Juno_Watt comments on The genie knows, but doesn't care - Less Wrong

54 Post author: RobbBB 06 September 2013 06:42AM

You are viewing a comment permalink. View the original post to see all comments and the full post content.

Comments (515)

You are viewing a single comment's thread. Show more comments above.

Comment author: RobbBB 05 September 2013 04:23:35PM *  13 points [-]

But how could a seed AI be able to make itself superhuman powerful if it did not care about avoiding mistakes such as autocoreccting "meditating" to "masturbating"?

Those are only 'mistakes' if you value human intentions. A grammatical error is only an error because we value the specific rules of grammar we do; it's not the same sort of thing as a false belief (though it may stem from, or result in, false beliefs).

A machine programmed to terminally value the outputs of a modern-day autocorrect will never self-modify to improve on that algorithm or its outputs (because that would violate its terminal values). The fact that this seems silly to a human doesn't provide any causal mechanism for the AI to change its core preferences. Have we successfully coded the AI not to do things that humans find silly, and to prize un-silliness before all other things? If not, then where will that value come from?

A belief can be factually wrong. A non-representational behavior (or dynamic) is never factually right or wrong, only normatively right or wrong. (And that normative wrongness only constrains what actually occurs to the extent the norm is one a sufficiently powerful agent in the vicinity actually holds.)

Maybe that distinction is the one that's missing. You're assuming that an AI will be capable of optimizing for true beliefs if and only if it is also optimizing for possessing human norms. But, by the is/ought distinction, there is no true beliefs about the physical world that will spontaneously force a being that believes it to become more virtuous, if it didn't already have a relevant seed of virtue within itself.

Comment author: Juno_Watt 12 September 2013 04:06:29PM -2 points [-]

Those are only 'mistakes' if you value human intentions. A grammatical error is only an error because we value the specific rules of grammar we do; it's not the same sort of thing as a false belief (though it may stem from, or result in, false beliefs).

You will see a grammatical error as a mistake if you value grammar in general, or if you value being right in general.

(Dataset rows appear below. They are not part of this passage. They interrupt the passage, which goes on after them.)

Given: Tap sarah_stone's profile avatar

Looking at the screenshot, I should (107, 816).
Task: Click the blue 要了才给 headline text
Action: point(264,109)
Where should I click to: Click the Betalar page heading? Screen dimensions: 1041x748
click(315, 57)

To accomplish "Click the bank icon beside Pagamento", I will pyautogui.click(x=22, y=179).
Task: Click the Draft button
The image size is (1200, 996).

A self-improving AI needs a goal. A goal of self-improvement alone would work. A goal of getting things right in general would work too, and be much safer, as it would include getting our intentions right as a sub-goal.

Comment author: MugaSofer 12 September 2013 04:18:59PM *  1 point [-]

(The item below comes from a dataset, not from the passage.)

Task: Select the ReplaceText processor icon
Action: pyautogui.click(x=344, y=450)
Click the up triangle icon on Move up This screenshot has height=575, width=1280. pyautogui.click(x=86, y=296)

A goal of self-improvement alone would work.

Although since "self-improvement" in this context basically refers to "improving your ability to accomplish goals"...

You will see a grammatical error as a mistake if you value grammar in general, or if you value being right in general.

Stop me if this is a non-secteur, but surely "having accurate beliefs" and "acting on those beliefs in a particular way" are completely different things? I haven't really been following this conversation, though.